I definitely feel your frustration!
 

InsaneCdn

Well-Known Member
JJJ - do you have the report from the audiologist? If so, go look at it. If it specifically mentions "auditory figure ground", then she has had the full range of testing. If not... she might need a different tester who knows about these other APDs. We got caught with that... when originally screened, difficult child did not show up as having Auditory Processing Disorders (APD) - but they were only testing for hearing, and for language processing. And of course, difficult child's problem is... noise processing (auditory figure ground). Three years later, it was more common to screen for these - and we got the diagnosis we needed.
 

JJJ

Active Member
Yep, it tested for that. Kanga has Auditory Processing Disorders (APD) and Piglet has a small hearing loss so they tested everything.
 

JJJ

Active Member
Her working memory is slightly weak but her history teacher last year helped her come up with some things to compensate. The problem is just the huge work load in high school vs jr high. I'm still hoping that she can adjust, especially because her fall sport will be over before the end of the month. And I think she is seeing that what she is doing is not enough, although she is furious at me because she has to do her homework in front of me until she is consistently getting it. I'm tired of her doing the full assignment wrong and then having to redo it.
 

InsaneCdn

Well-Known Member
Her thinking is at such a basic, simplistic level that she does not even see what the problem is. She can answer most factual questions but any question that requires an answer that she cannot copy straight from the story is nearly impossible

Read more: http://www.conductdisorders.com/forum/f6/schoolwork-battles-50309/#ixzz26H2jHVnZ
There are accommodations for this. difficult child gets a list of potential answers for these kinds of questions. For example, if there are 10 questions, there will be 20 answers. He needs to find the "best answer" to the question. After a couple of years of this, he's starting to move beyond needing it all the time - now, there are some he can answer directly, and the "hard ones" he uses the list.
 

JJJ

Active Member
On the questions that she struggles with, it would be very difficult to give her a list of choices. It would defeat the purpose of the question, which is to see if she can take various stated and inferred material from the selection and synthesize a response.
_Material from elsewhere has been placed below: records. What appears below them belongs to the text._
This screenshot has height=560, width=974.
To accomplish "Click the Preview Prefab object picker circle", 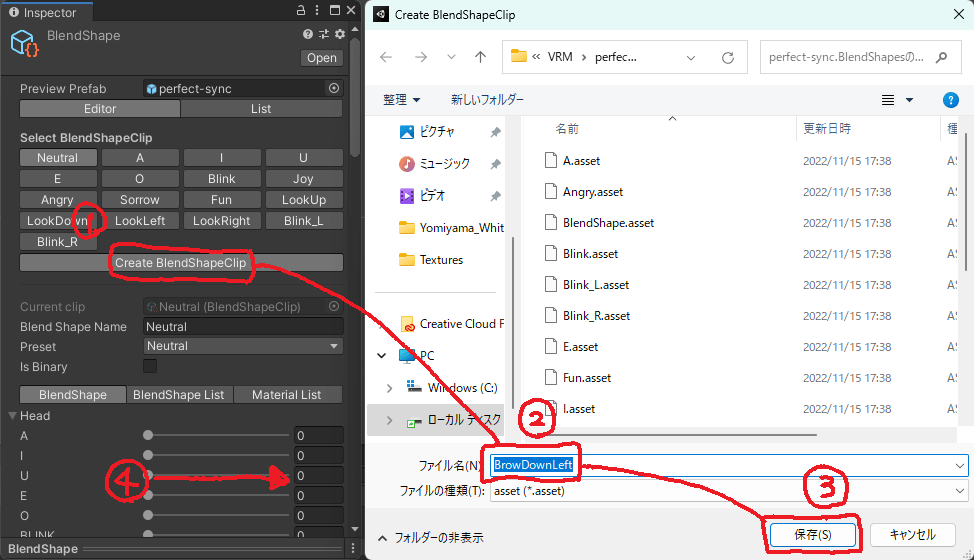I will [333, 89].
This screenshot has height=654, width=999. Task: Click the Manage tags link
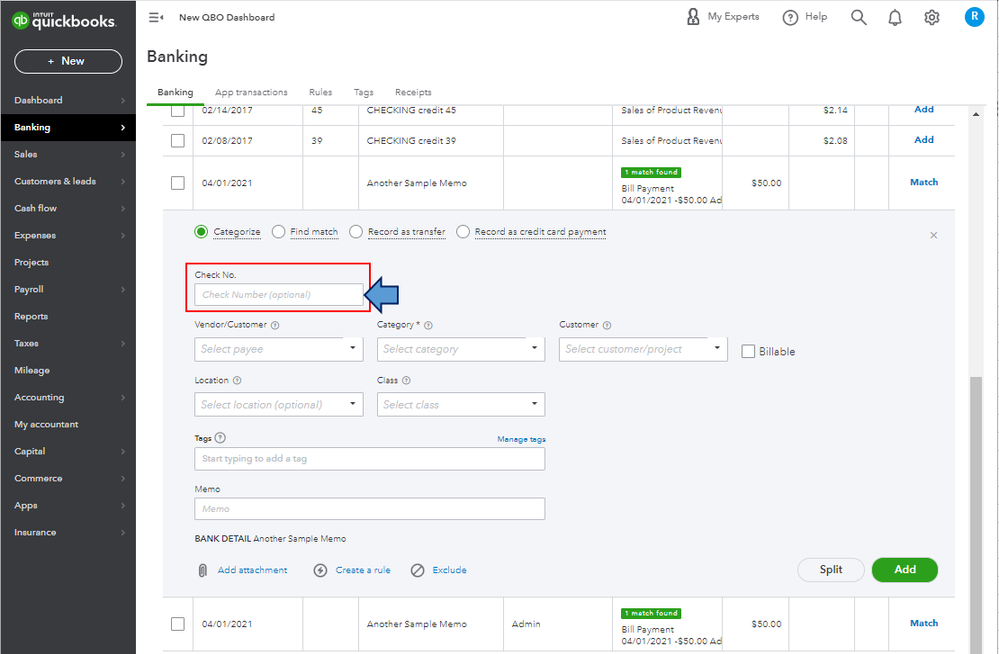521,439
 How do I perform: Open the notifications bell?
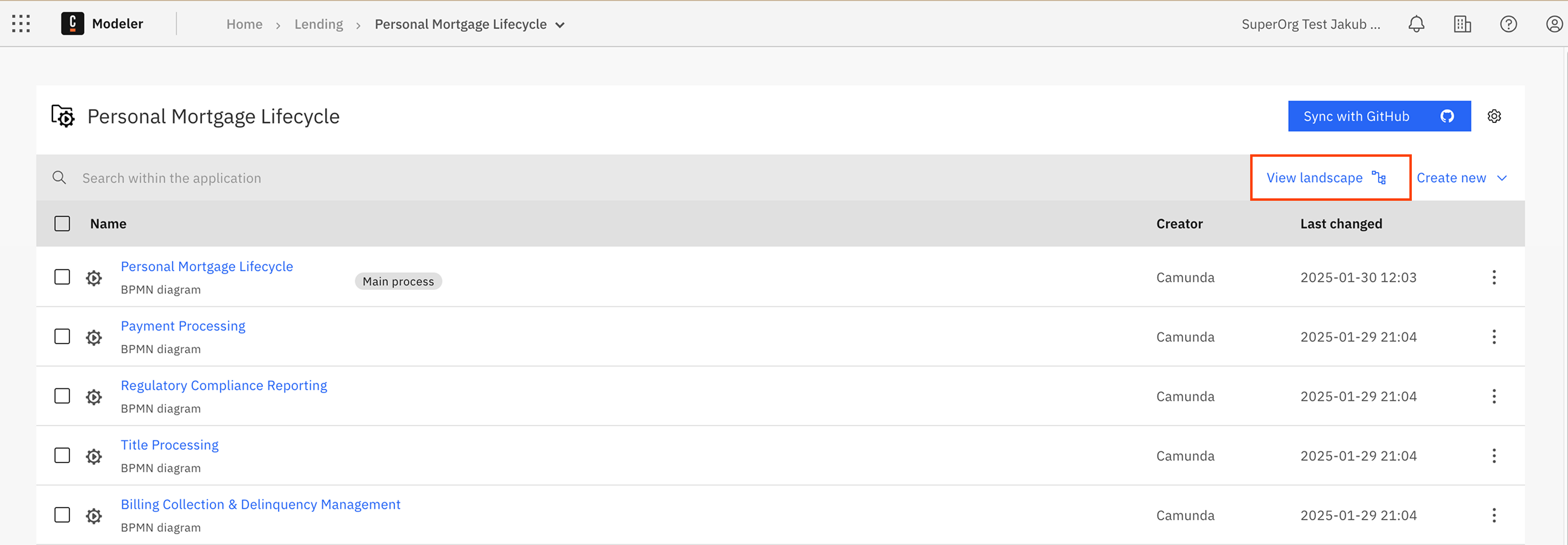[x=1417, y=24]
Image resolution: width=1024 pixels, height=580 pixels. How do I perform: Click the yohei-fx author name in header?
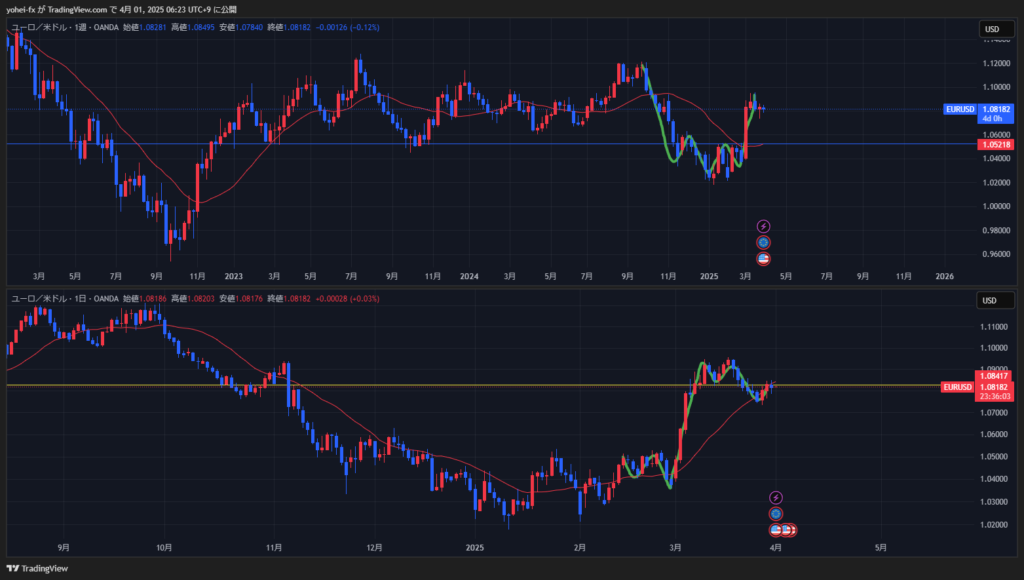click(x=22, y=8)
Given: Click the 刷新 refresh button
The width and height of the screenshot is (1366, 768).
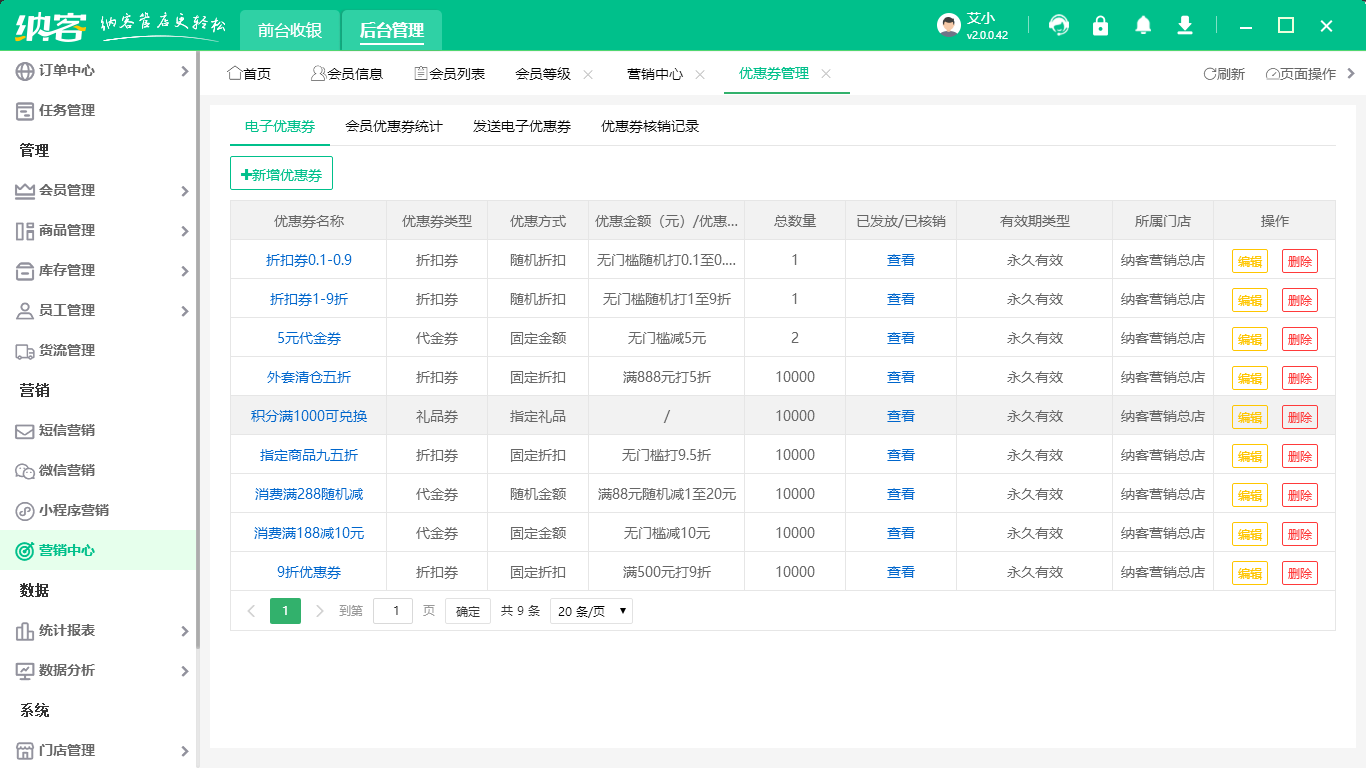Looking at the screenshot, I should 1224,74.
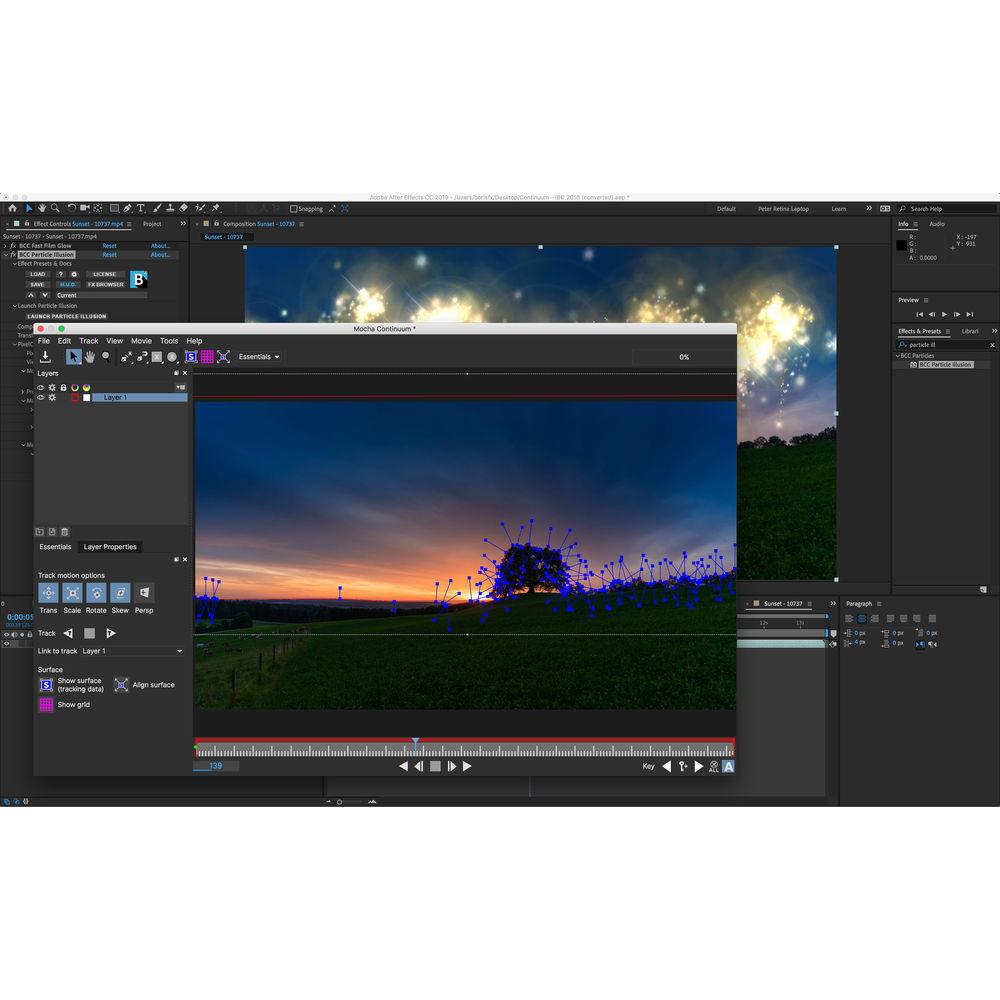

On Bloom's Taxonomy, she is pretty strong on knowledge, comprehension and application of directly taught material. She has a great deal of difficulty analyzing, synthesizing and evaluating. For example, she can tell you what a "theme" is in literature. She can read a story, at grade level, and tell you what happened in the story. She can infer some basic things (eg. the child was crying cause they were sad; the lantern tipping over in the hay is what cause the fire). But she cannot grasp the overall theme of the story, she often just states the plot.